> [JOB] Reproduce the lines of the rows below word for word, starting at the line containing "Click the Reference Requests label" and ending at the last line of the rows. Leave out the pictures.

○ ○ ○ ○

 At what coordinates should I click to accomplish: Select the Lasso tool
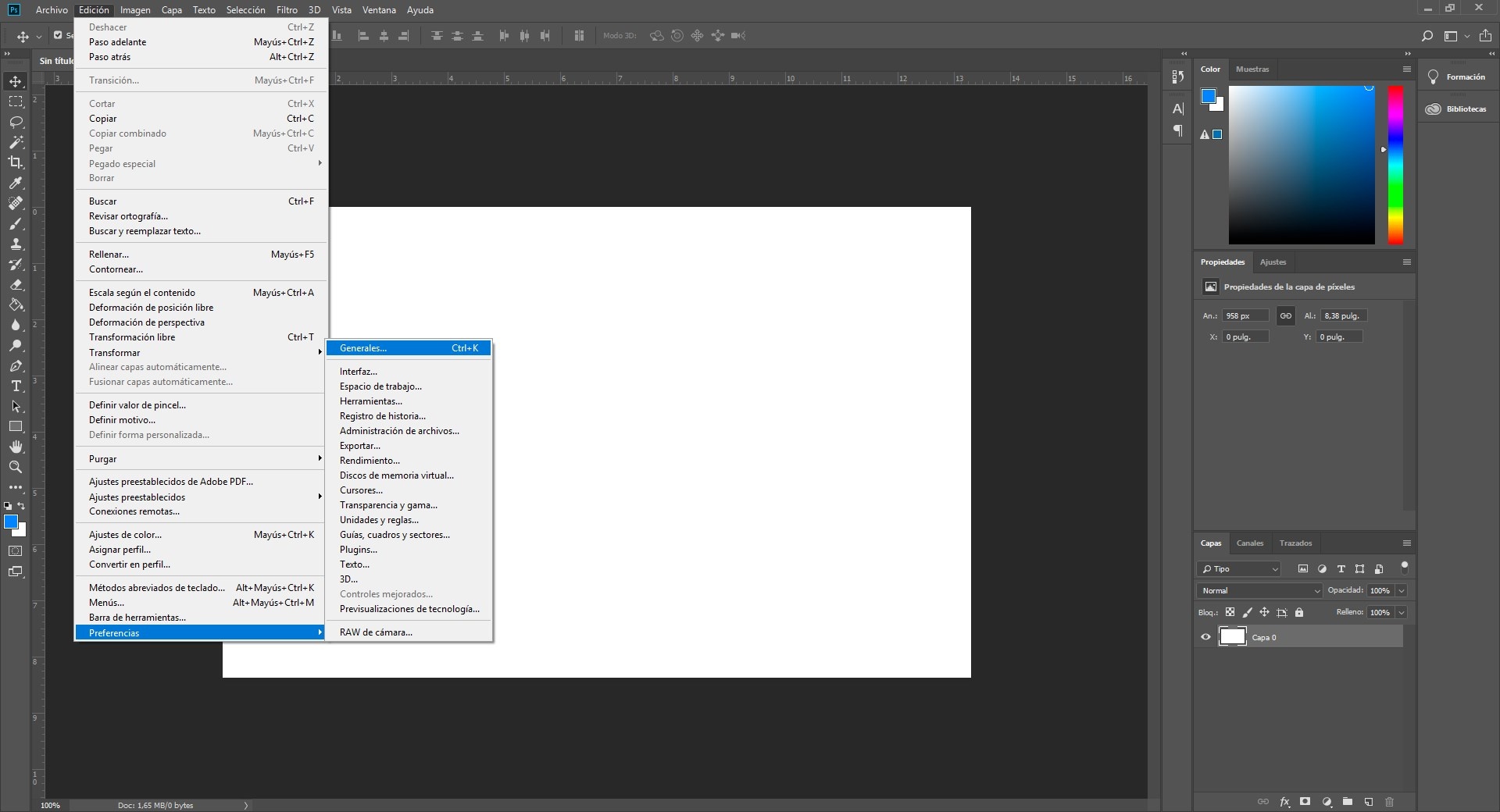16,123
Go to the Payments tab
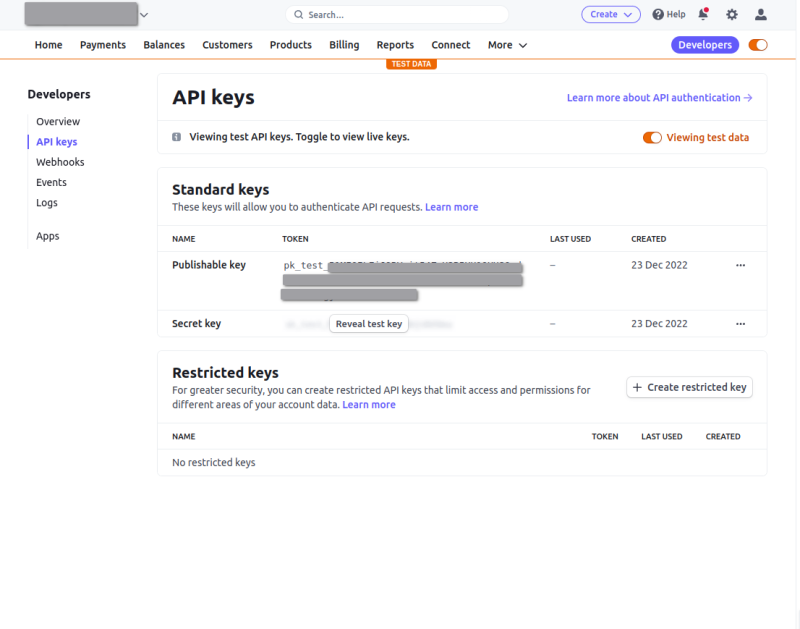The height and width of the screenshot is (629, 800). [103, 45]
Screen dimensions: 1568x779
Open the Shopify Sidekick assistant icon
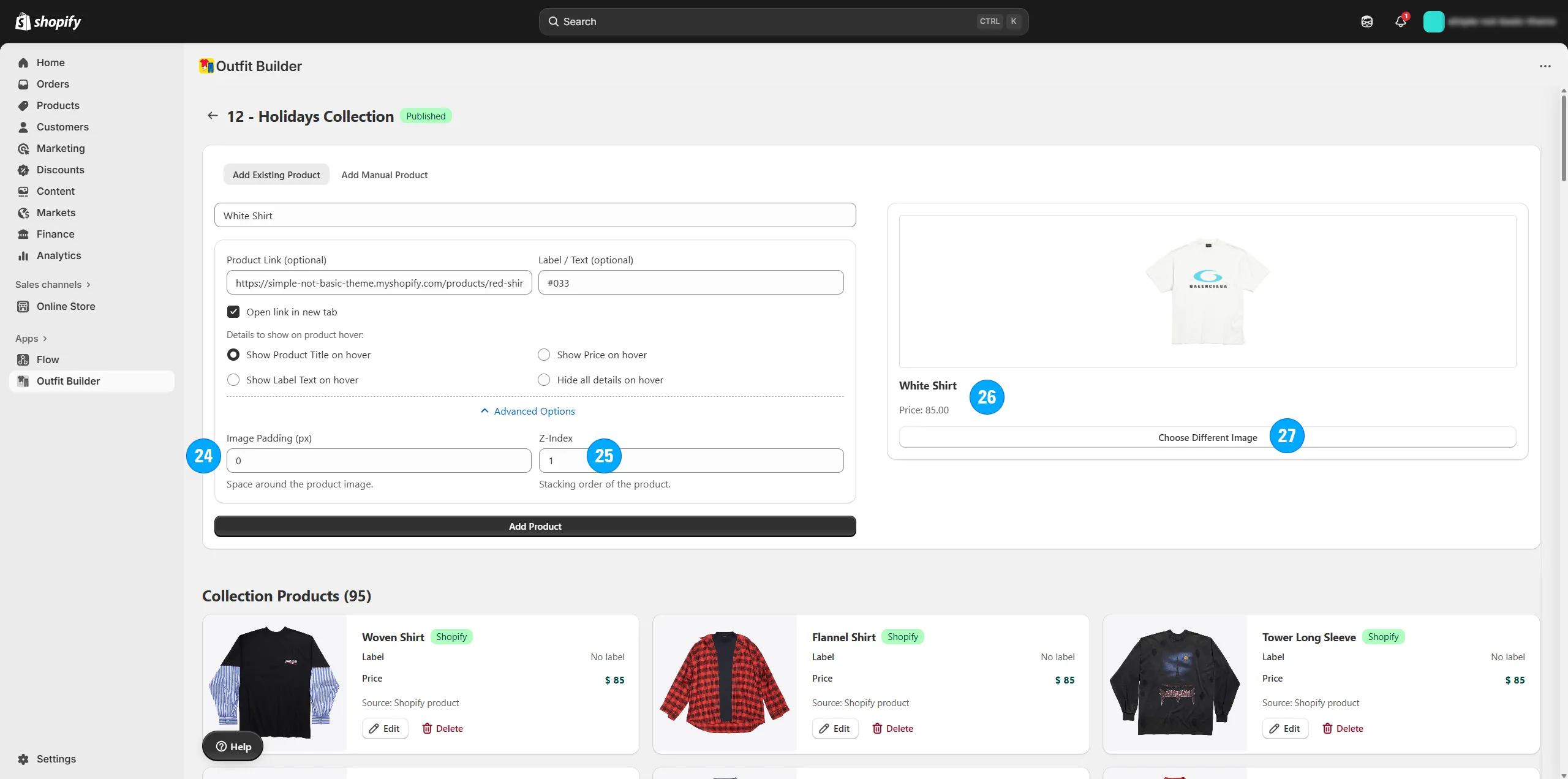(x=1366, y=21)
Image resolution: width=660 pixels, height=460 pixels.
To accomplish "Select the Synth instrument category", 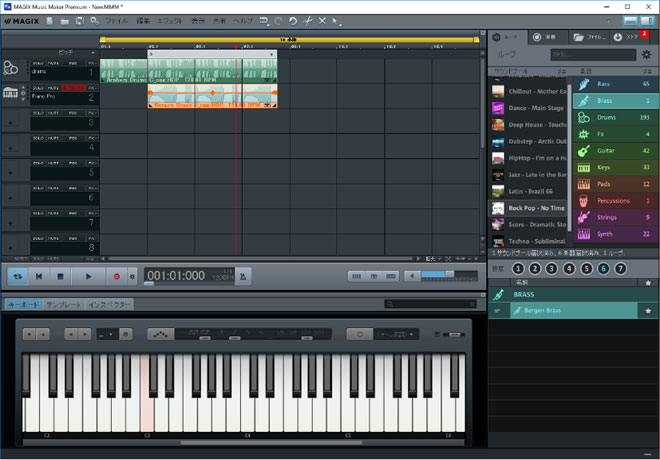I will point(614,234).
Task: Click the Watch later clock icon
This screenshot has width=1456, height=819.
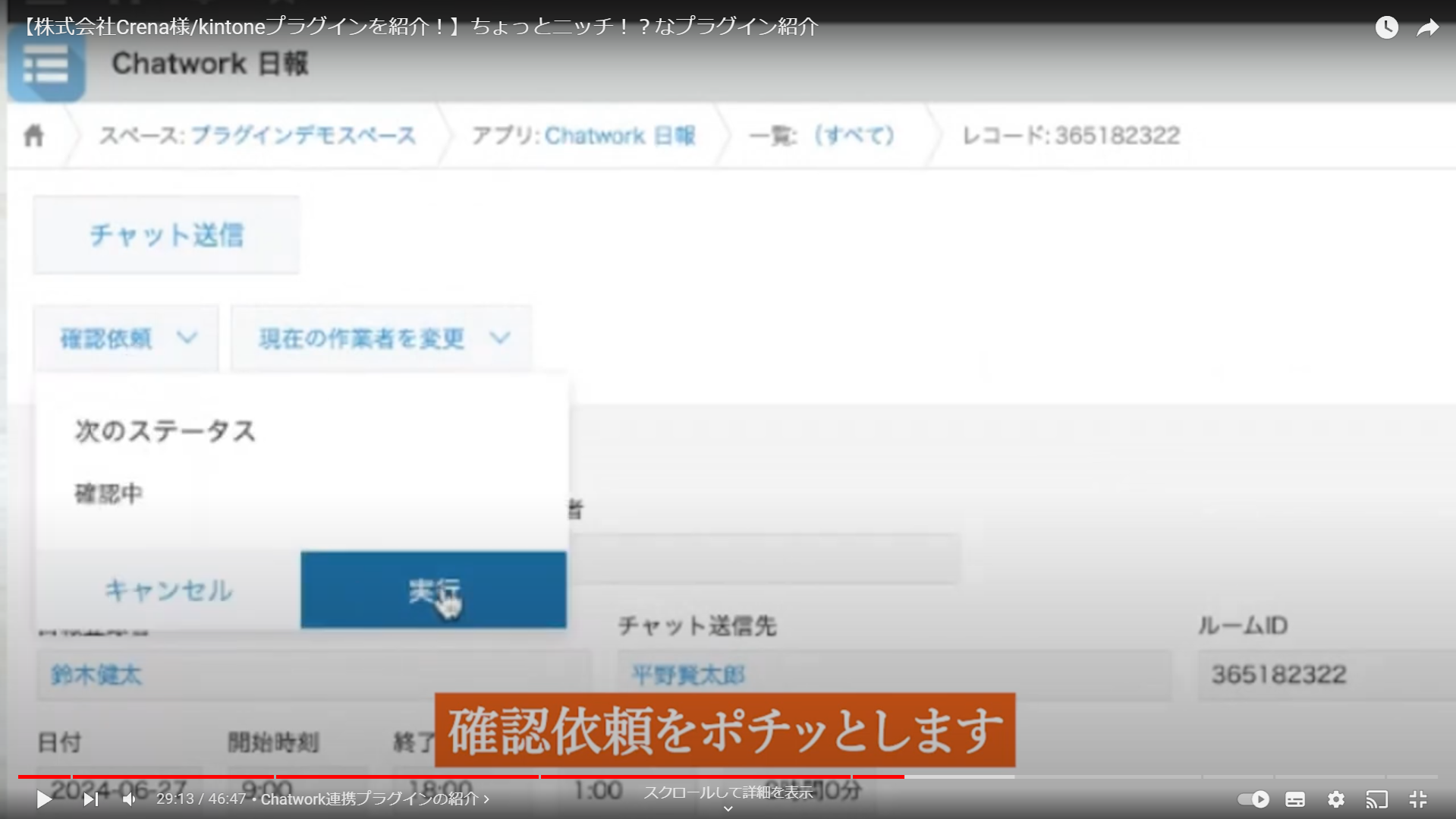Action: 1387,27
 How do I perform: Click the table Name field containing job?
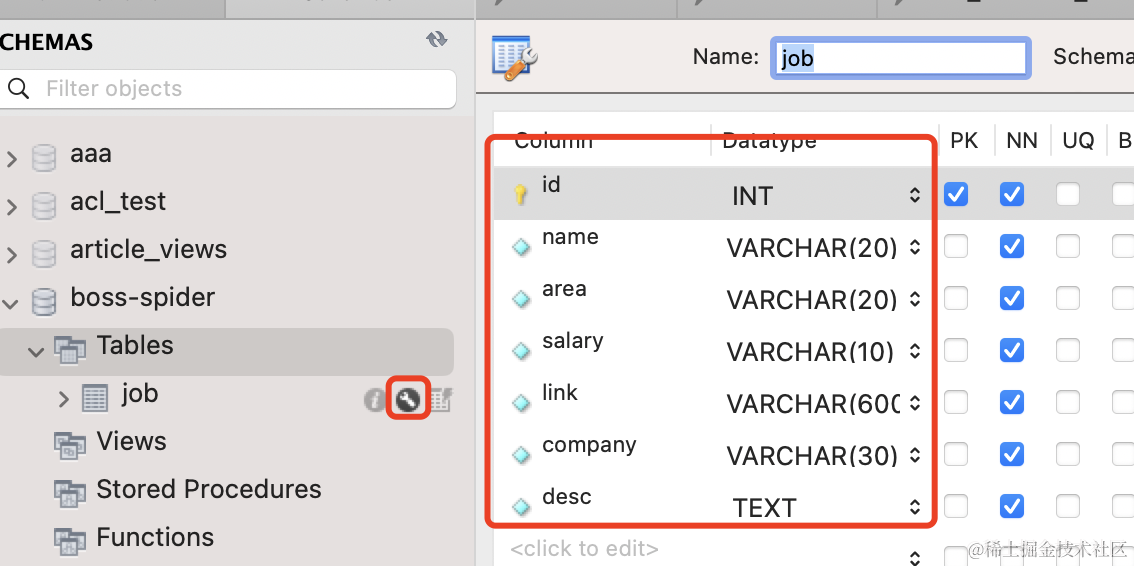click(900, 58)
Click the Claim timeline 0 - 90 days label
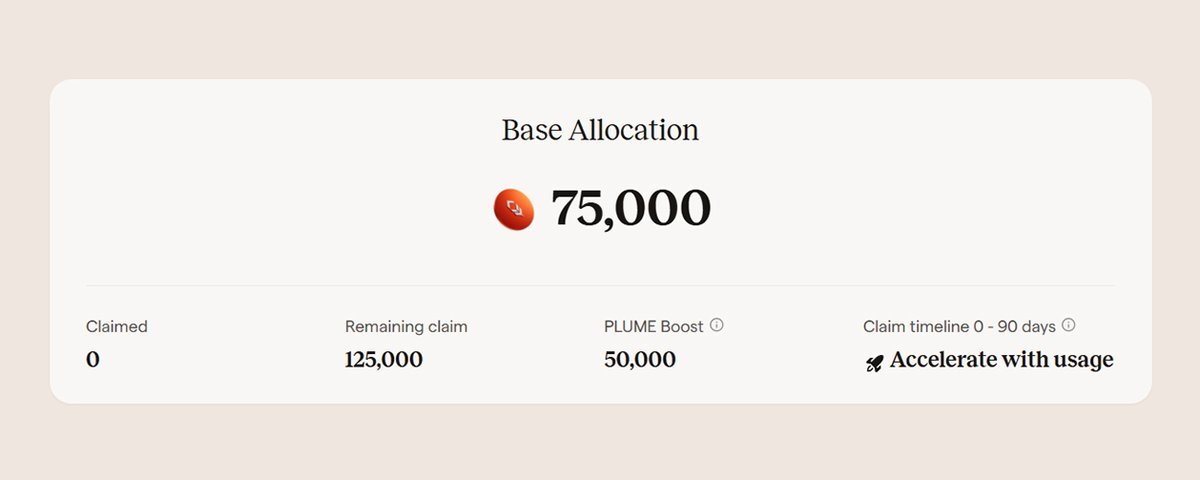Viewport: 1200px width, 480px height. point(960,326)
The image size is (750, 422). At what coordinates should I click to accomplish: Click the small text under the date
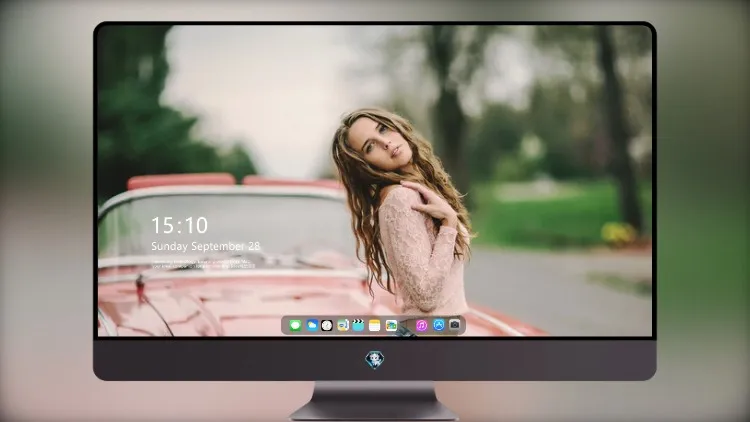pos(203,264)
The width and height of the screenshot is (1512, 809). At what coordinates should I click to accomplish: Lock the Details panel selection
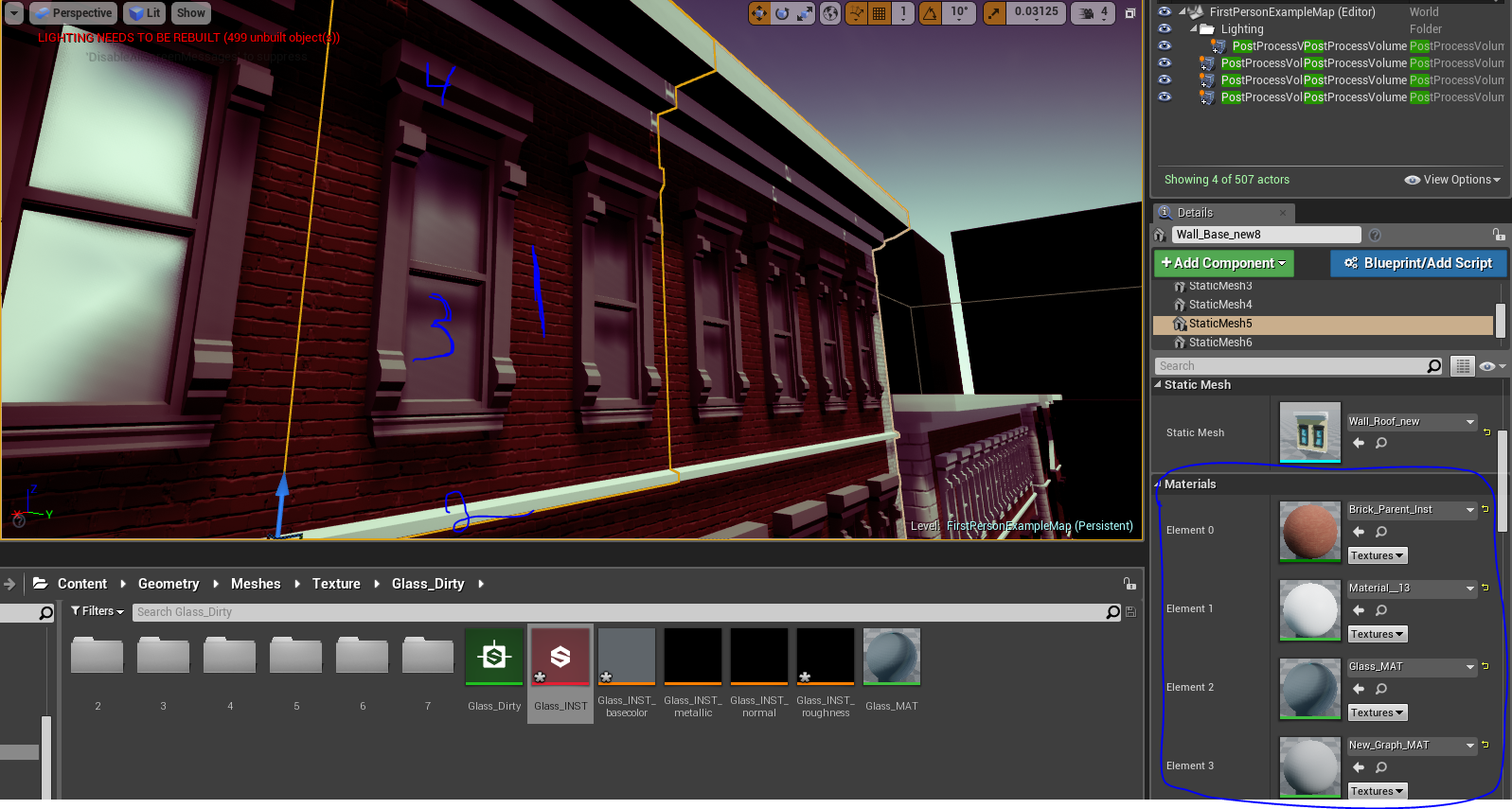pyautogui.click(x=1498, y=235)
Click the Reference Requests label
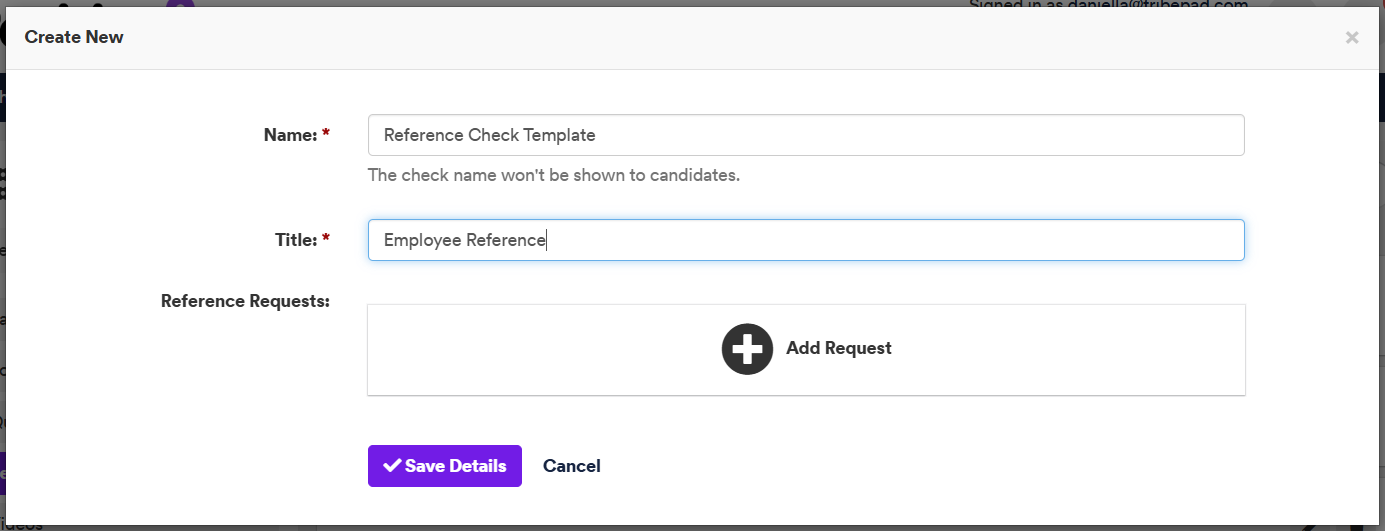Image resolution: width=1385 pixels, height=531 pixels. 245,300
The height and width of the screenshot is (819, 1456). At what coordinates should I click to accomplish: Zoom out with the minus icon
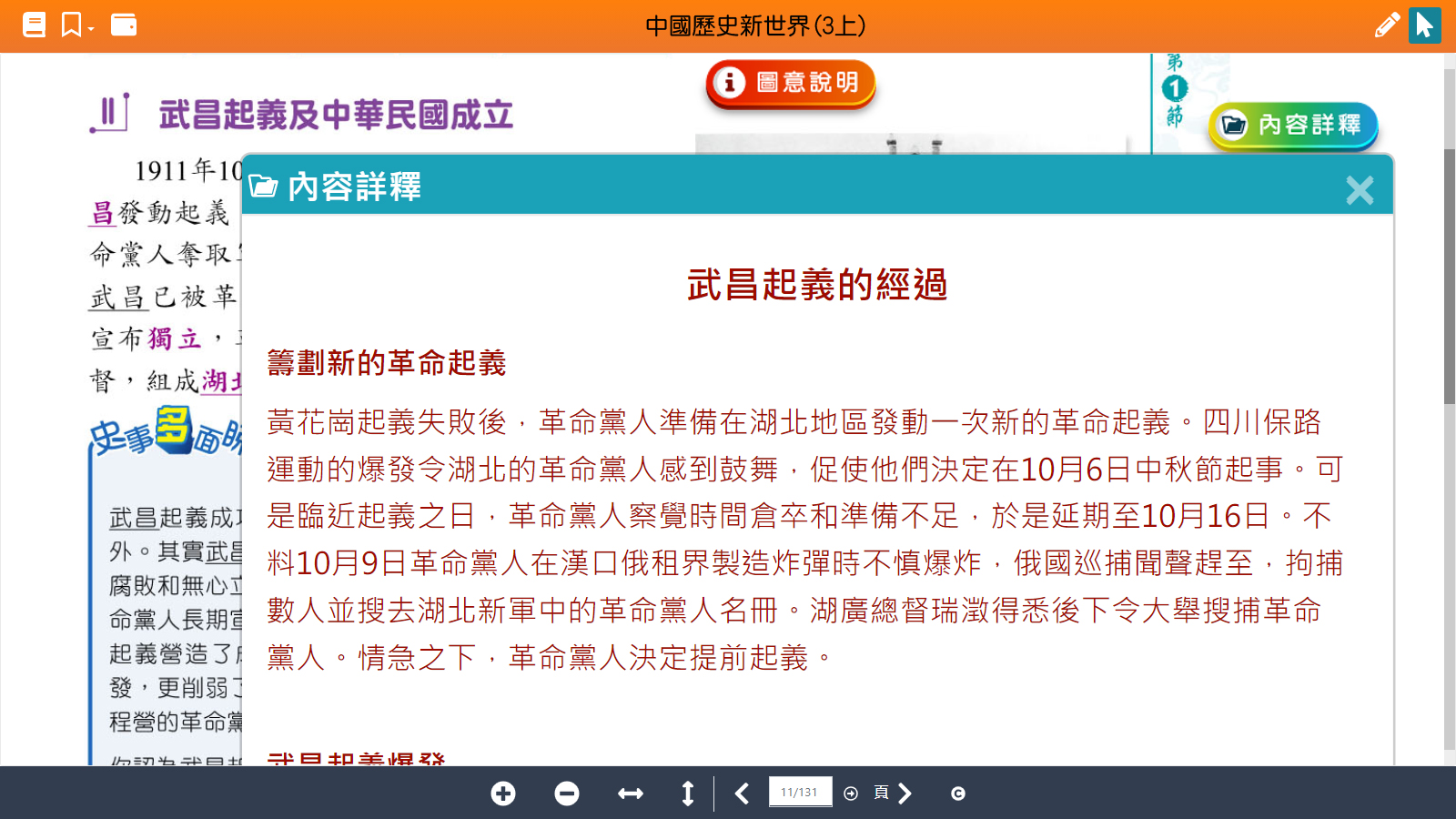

○ ○ ○ ○

> [ANSWER BELOW]
Click the Reference Requests label
Image resolution: width=1385 pixels, height=531 pixels. 245,300
The height and width of the screenshot is (819, 1456). At what coordinates should I click to accomplish: Zoom out with the minus icon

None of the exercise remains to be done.